* BEGIN Excerpted passage *

International review of approaches to tackling child poverty: Slovenia
A historical review of evidence on Slovenia's approach to tackling child poverty, drawing out the key lessons for Scotland.
The factors and wider context for child poverty reduction in Slovenia
This chapter focuses on the trajectory of child poverty levels between 2009 and 2023, examining the key social security provisions and labour market policies that have influenced child poverty rates. It begins by exploring how the Eurozone crisis and subsequent austerity measures affected the country’s longstanding social protections, focussing on their effects on families.
Slovenia’s child poverty rates began to rise in 2010 following the global financial crisis. During this period, unemployment was rising, GDP growth was negative, and Slovenia’s budget deficit was growing.[121] Faced with a worsening economic situation, growing public debt and fears of an EU bailout, the Slovene Government implemented various cuts to public spending in 2012 and 2013 which were to remain in place until the year after economic growth exceeded 2.5% of GDP.[122] Among these measures were cuts to social security provisions and the means testing of previously universal family allowances. Consequently, child poverty rates continued to rise, peaking in 2014 at 14.8% - the highest level the country has seen. While child poverty rates sharply increased from 2010 to 2014, the impact was mitigated by Slovenia’s social security system, which protected the families on the lowest incomes. Lower- to middle-income families, however, lost many protections due to the temporary transition from universal to means-tested family allowances.[123] In the mid- to late-2010s, as austerity measures began to be rolled back, the upwards trend in child poverty rates began to quickly reverse.
This chapter then explores the reversal of these austerity measures, the introduction of new policies to further reduce child poverty, and efforts to prevent future cuts to family support programmes. Since 2014, when child poverty rates had been at their highest, Slovenia has seen a significant decrease in child poverty rates. This reduction was not driven by new legislation specifically targeted at bringing down child poverty rates, rather by the reinstatement of pre-existing social protection measures that had been scaled back during the Eurozone financial crisis.
Child poverty in the post-independence period (1991 – 2009)
Following independence in 1991, Slovenia transitioned relatively smoothly into a market economy and experienced robust economic growth, characterised by growing incomes and improved living standards. [124] [125] As the economic situation improved and the welfare state developed, child poverty in Slovenia steadily declined in the years following its independence.[126] Until 2009, rates stayed around 11%.[127] However, the global financial crisis had a significant impact on this trajectory.
Initial effects of the Eurozone crisis (2009 – 2011)

* END Excerpted passage *
* BEGIN Given information *

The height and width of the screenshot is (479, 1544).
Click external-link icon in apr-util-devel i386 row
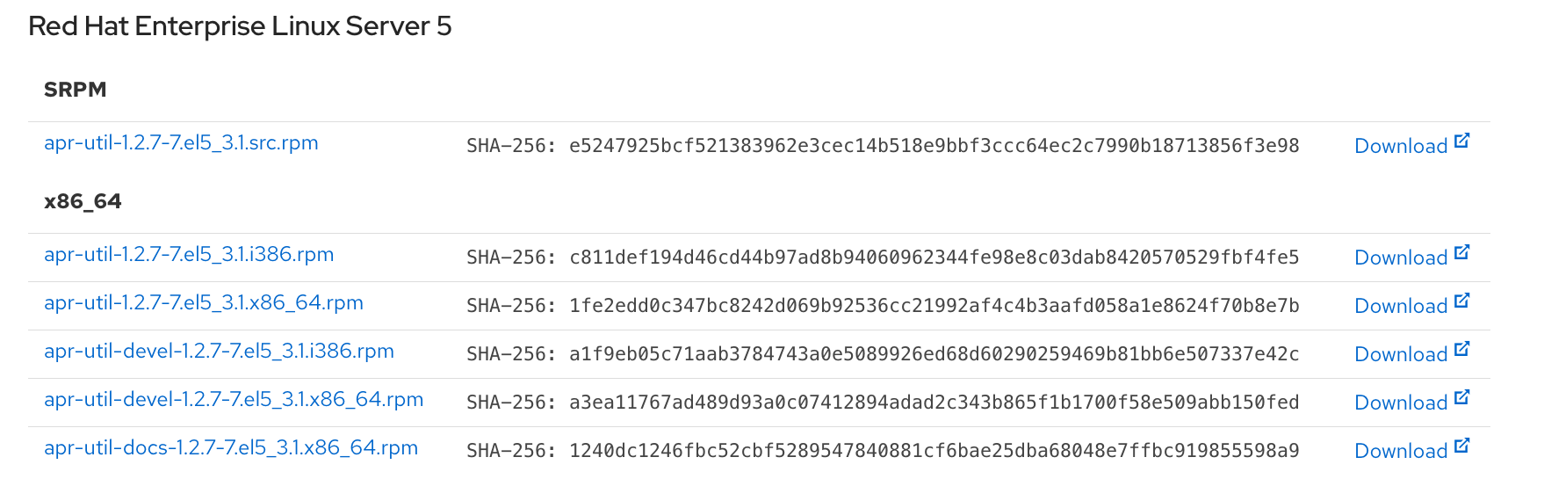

* END Given information *

▶ _To-do list_
- A) Give every percentage figure that appears in the review of Slovenia's child poverty approach.
- B) In the Slovenia child poverty review, in which year did child poverty rates reach their highest level?
- C) Carry on the Slovenia child poverty review from the point where it stops.
The lines come from a separate source unrelated to the child poverty review.

▶ _Answers provided_
- A) 2.5%, 14.8%, 11%

- B) 2014

- C)
Alongside other European countries, Slovenia’s economy was significantly hit during the Eurozone crisis from 2008 to 2015. The initial consequences of this for Slovenia were significant across a range of macroeconomic indicators, including:
- GDP growth of -7.6% in 2009, with the economy falling into a deep recession.[128]
- unemployment rapidly grew by 33% between 2008 and 2009.[129]
- government debt increased rapidly from 21.9% to 34.9% from 2008 to 2009.[130]
In 2009, 11.3% of Slovenia’s population was at risk of poverty. Child poverty rates at the time were almost identical, at 11.2%.[131] As the economic situation worsened, poverty and child poverty rates grew together. By 2011, relative poverty was 13.6% amongst the total population and 14.7% amongst children.
Although poverty levels amongst children rose slightly above that of the general population during the financial crisis, social transfers and generous unemployment protection prevented thousands more children from falling into poverty as a result of the economy’s downturn.
There were key policies that alleviated poverty in Slovenia during the initial years of the financial crisis including unemployment insurance, and family top-ups.
- Unemployment insurance: During Slovenia’s financial crisis, unemployment insurance regulation meant that the unemployed received 70% of their previous year’s salary for the first three months followed by 60% after that.
- Income support: In addition to unemployment benefits, individuals earning below the income threshold could apply for income support.
- Family top-ups: Those with children had cash transfers available to them during the crisis including child benefits, childbirth allowances, and large-family allowances. Furthermore, heavily subsidised preschool fees alleviated costs for parents of young children.
Slovenia's strong social safety net helped limit the increase in child poverty[132] despite unemployment more than doubling between 2008 and 2013. During this period, child poverty rose by only 3.1 percentage points.[133] From 2009 to 2010, the number of people receiving unemployment insurance nearly doubled, from 28,821 to 55,310.[134] Even with this significant rise in unemployment, child poverty increased by just 1.4 percentage points, demonstrating the effectiveness of Slovenia’s child poverty interventions in preventing further hardship. Slovenia’s generous cash transfers protected families on the lowest incomes, who are generally the people most at risk during recessionary periods. However, when means-tested austerity measures came into place, children from lower- to middle-income families saw their economic situations worsen.[135]
Austerity measures (2012 and 2013)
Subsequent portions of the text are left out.